NHL

Devils lose another shootout in loss to Canucks

Cory Schneider hesitated, then stopped himself, and yet what he left out was very clear.

On Thursday night in the Devils locker room at the Prudential Center, Schneider stood straight up and asked for the blame, begged for all of the negative of the just-completed 3-2 shootout loss to the Canucks to be placed on his shoulders.

But he stopped just short of saying what was on everyone’s mind, just short of pouring more gasoline on an already raging fire of a goalie controversy.

“It’s unacceptable on my part,” Schneider said, knowing Ryan Kesler’s and Daniel Sedin’s goals in regulation were entirely his fault, the first on a misplay of the puck and the second a soft goal from a bad angle that snuck under his right pad.

“So I know I’m better than that, I have to be better than that, and if I play like that again, then, you know,” he said, now pausing. “I’ll be better.”

What he knows, and what is known to all those paying attention, is that if he’s not better, than the pendulum of starts in net will swing back in the direction of Martin Brodeur. It was on Wednesday the future Hall of Famer and longtime backbone of this franchise told reporters that with Schneider’s start on Thursday, his third in a row, he was “in the net now to stay. I don’t see that’s going to be changed anytime soon.”

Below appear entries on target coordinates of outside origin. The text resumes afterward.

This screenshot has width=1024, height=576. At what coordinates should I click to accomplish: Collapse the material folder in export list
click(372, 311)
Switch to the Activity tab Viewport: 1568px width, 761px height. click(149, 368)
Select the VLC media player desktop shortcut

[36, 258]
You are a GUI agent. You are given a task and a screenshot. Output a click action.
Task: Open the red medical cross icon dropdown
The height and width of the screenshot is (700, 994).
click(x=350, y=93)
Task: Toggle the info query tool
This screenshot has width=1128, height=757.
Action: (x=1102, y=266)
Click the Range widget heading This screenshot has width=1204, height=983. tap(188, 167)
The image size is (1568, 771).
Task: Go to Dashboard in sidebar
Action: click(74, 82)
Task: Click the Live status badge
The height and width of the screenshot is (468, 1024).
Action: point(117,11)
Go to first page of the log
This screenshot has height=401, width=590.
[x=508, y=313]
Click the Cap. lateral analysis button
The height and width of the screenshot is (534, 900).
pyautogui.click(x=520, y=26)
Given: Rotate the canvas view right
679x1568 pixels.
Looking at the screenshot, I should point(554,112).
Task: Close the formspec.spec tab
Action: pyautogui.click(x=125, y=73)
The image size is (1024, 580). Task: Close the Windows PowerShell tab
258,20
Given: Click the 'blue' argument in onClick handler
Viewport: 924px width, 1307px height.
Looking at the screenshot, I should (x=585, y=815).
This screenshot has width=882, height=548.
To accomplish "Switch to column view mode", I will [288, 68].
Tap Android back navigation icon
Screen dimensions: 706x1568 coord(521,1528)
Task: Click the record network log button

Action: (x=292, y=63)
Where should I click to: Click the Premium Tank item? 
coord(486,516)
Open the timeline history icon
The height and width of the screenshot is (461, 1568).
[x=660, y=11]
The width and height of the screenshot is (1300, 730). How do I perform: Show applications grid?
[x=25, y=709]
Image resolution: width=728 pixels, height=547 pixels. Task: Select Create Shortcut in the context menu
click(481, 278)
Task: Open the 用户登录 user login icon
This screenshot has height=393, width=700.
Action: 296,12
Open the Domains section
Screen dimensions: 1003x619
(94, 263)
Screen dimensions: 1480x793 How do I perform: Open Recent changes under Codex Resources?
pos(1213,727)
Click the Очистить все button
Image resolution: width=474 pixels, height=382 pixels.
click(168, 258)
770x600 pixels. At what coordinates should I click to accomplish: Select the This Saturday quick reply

Brodeur, for all the sage wisdom of his 41 years, could not have seen this coming.

The Devils (1-5-4) are winless in four shootouts on the season, during which they haven’t even been able to get a goal in 11 attempts. The Canucks (7-4-1) of coach John Tortorella got the game-winner in the skills competition from Mike Santorelli, the lone player to score in the three rounds.

“Same old story,” said Jaromir Jagr, the 41-year-old winger whom Devils coach Pete DeBoer went on to describe as the team’s best forward through the first 10 games. “We had chances to win the hockey game, just didn’t do it.”

It’s hard to win hockey games when the goalie is giving up goals like the two Schneider did. His team was up 1-0 just five minutes into the first period, when Patrik Elias scored in his first game back after missing the previous two with severe food poisoning. But just 62 seconds later, Schneider had a miscommunication with defenseman Andy Greene, and the puck ended up with Henrik Sedin, who fed Kesler for the tying score.

“Those happen during the year,” DeBoer said. “They’ve happened to Marty before.”

Marty being Brodeur, who dealt with the death of his father just before the season started and who carries a 3.40 goals-against average and a horrid .865 save percentage in his four starts. Marty, who might very well get the start Saturday up in Boston against the Bruins.

Marty, who rarely in his 20-year career gave up timely soft goals like the one that Schneider did midway through the second period, a long, bad-angle shot from Daniel Sedin that snuck under his right pad and negated rookie Eric Gelinas’ first NHL goal, a power-play tally midway through the first.

“It starts with everyone pulling their weight, and tonight, I was probably the one guy who didn’t carry his load,” Schneider said. “It cost the team a point.”

Now it’s just wait and see if it cost Schneider his starting job.